Di sektor moneter, di dalam negeri Amerika saat ini, sebenarnya Trump dalam posisi terjepit. Jauh-jauh hari, dalam beberapa pertemuan Federal Open Market Committee (FOMC) Ketua The Fed, Janet Yellen berkeinginan untuk menaikan tingkat bunga, setidaknya tidak kali selama 2017.
Itu jelas akan mematikan berbagai proyek yang dicanangkan untuk menstimulus pertumbuhan sekaligus menyerap tenaga kerja. Selain itu, kalau tingkat bunga The Fed tetap dinaikkan, hal itu akan membuat marah orang-orang Wall Street.
“Dalam situasi seperti sekarang, Trump gak bisa minta The Fed nurunin tingkat suku bunga. Paling mungkin memaksa The Fed untuk tidak menaikkan suku bunga,” kata Martin.
Di sisi fiskal tak kalah peliknya.

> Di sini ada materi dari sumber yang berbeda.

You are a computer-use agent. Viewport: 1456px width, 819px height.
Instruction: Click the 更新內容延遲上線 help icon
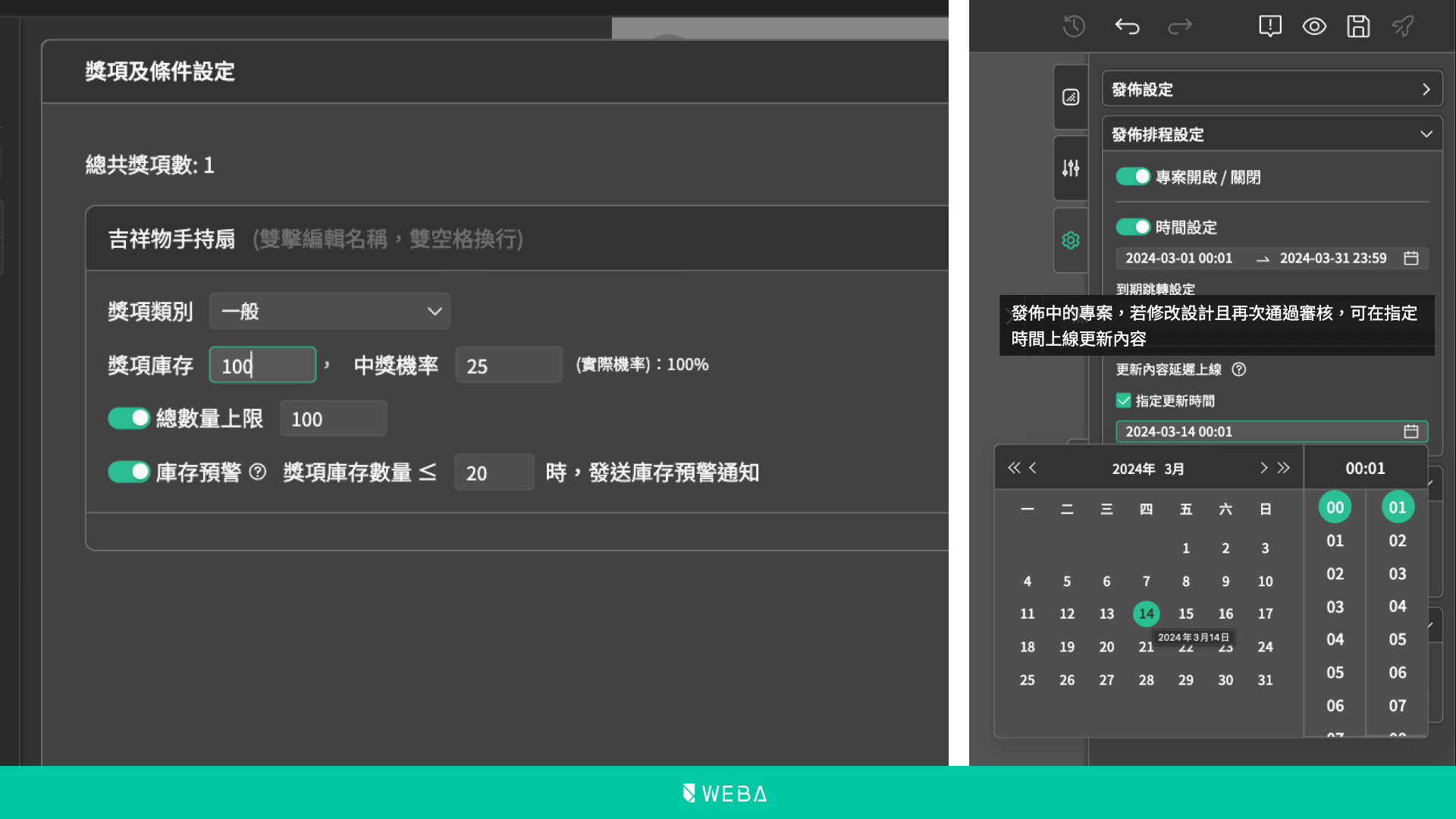(x=1238, y=369)
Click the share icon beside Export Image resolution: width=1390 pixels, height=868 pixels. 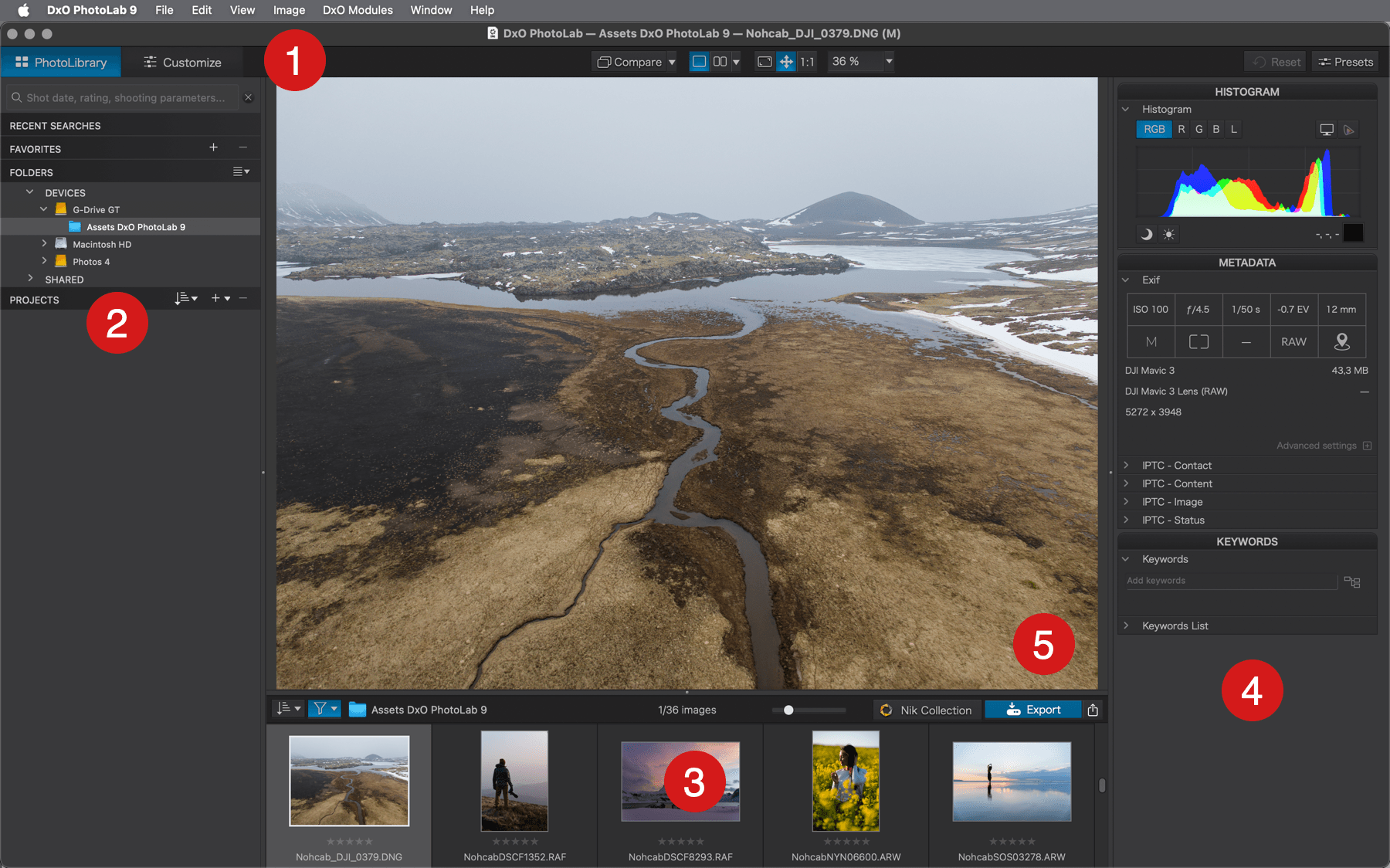coord(1093,710)

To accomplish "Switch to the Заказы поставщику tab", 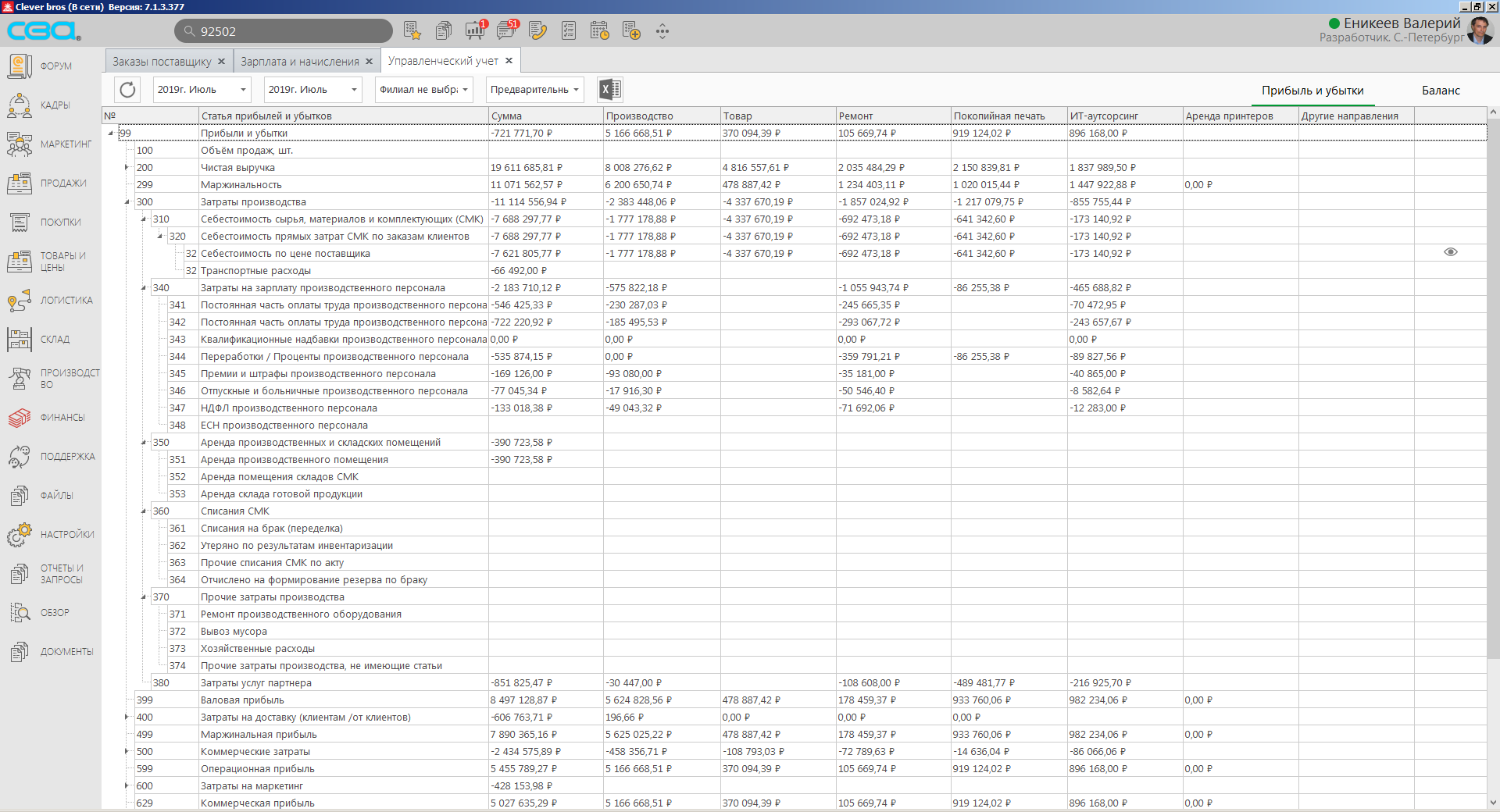I will coord(161,62).
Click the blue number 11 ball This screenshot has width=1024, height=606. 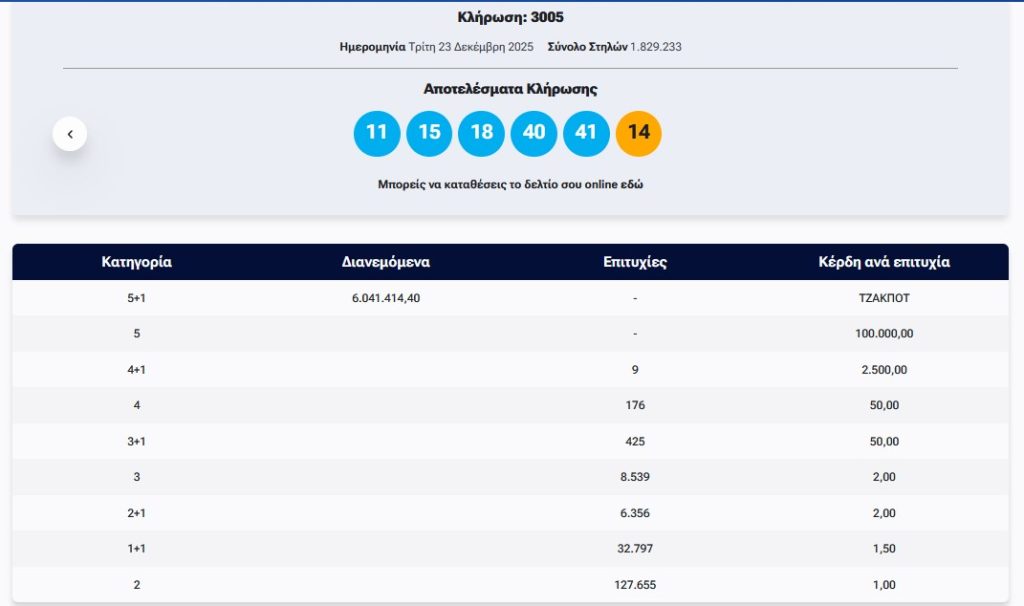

Trump sangat bernafsu memotong pajak, tapi jika itu dilakukan maka dipastikan defisit anggaran akan semakin besar. Tapi, memotong pajak dengan konsekuensi defisit anggaran makin besar, atau minta The Fed menurunkan tingkat bunga, atau tidak menurunkan bunga tetap berdampak terhadap kurs US$, karena US$ sebagai global currency. “Apalagi Eropa juga sedang bermasalah.”